By 1999, had achieved enough success as cartoonist, an illustrator, an author, and a painter to take the biggest gamble of his life: purchasing a magazine that had been one of his favorites as a child but was now dying fast and quiet.

Bell teamed up with another longtime friend, Bob McCubbin, to buy True West Magazine. He moved the magazine's headquarters from Stillwater, to Cave Creek, Arizona, where he had his home. He changed the look, feel, and content of the magazine and slowly started to see positive results.

Carol Compton Glenn, the longtime General Manager of True West and sister of the deceased Bill Compton, attributes the magazine's success to, "Bob's creativity and knowledge of the reader."

"He's so enthusiastic," she says.

Ken Amorosano joined the team as Associate Publisher in 2007 and took over as Publisher in 2008. His background in public relations in the entertainment industry in Los Angeles and publishing history through other magazines brought valuable lessons to True West.

"They had been focusing more on western lifestyle -- décor, fashion, things like that -- and we changed direction to refocus on the Old West and western history," Amorosano says.

Their business has grown tremendously, according to Amorosano. They've seen a 30 percent growth in subscription sales and a 35 percent growth in newsstand sales.

"Bob Bell lives and breathes for Old West history and breathes life into the magazine every single day," Amorosano says.

True West's headquarters reflect that statement. The walls are lined with Bell's artwork and framed covers of the magazine. Stacks of research materials sit in every corner.

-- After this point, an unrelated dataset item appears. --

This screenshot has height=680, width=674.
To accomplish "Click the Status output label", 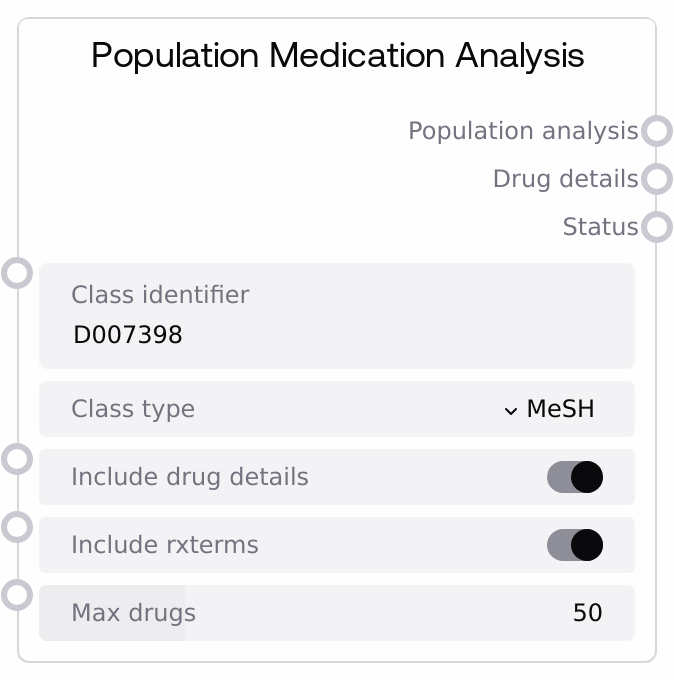I will [600, 227].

Bell's office is cluttered with sketchpads and drawings in various stages of completion. Books on almost every conceivable Old West topic are packed into the credenza beneath a huge picture window that dominates one whole wall and gives him an incredible view of the hills of Cave Creek.

Bell glances out the window as he remembers the early days of the magazine. In the beginning of the True West venture, he was losing $30,000 per month.

"I was sitting right here puckering. I ran up that hill so many times, I can't even tell you," he says, staring out the window.

But then he goes into a conference room that he calls the "war room" and looks over the latest issue of the magazine that is displayed page-by-page on the wall and can see very clearly that he is succeeding.

The trail from Kingman on Route 66 to the war room in Cave Creek has been anything but straight but Bell seems genuinely happy about the destination. He thrives in this environment -- one that is as close as he can get to his home and the Old West.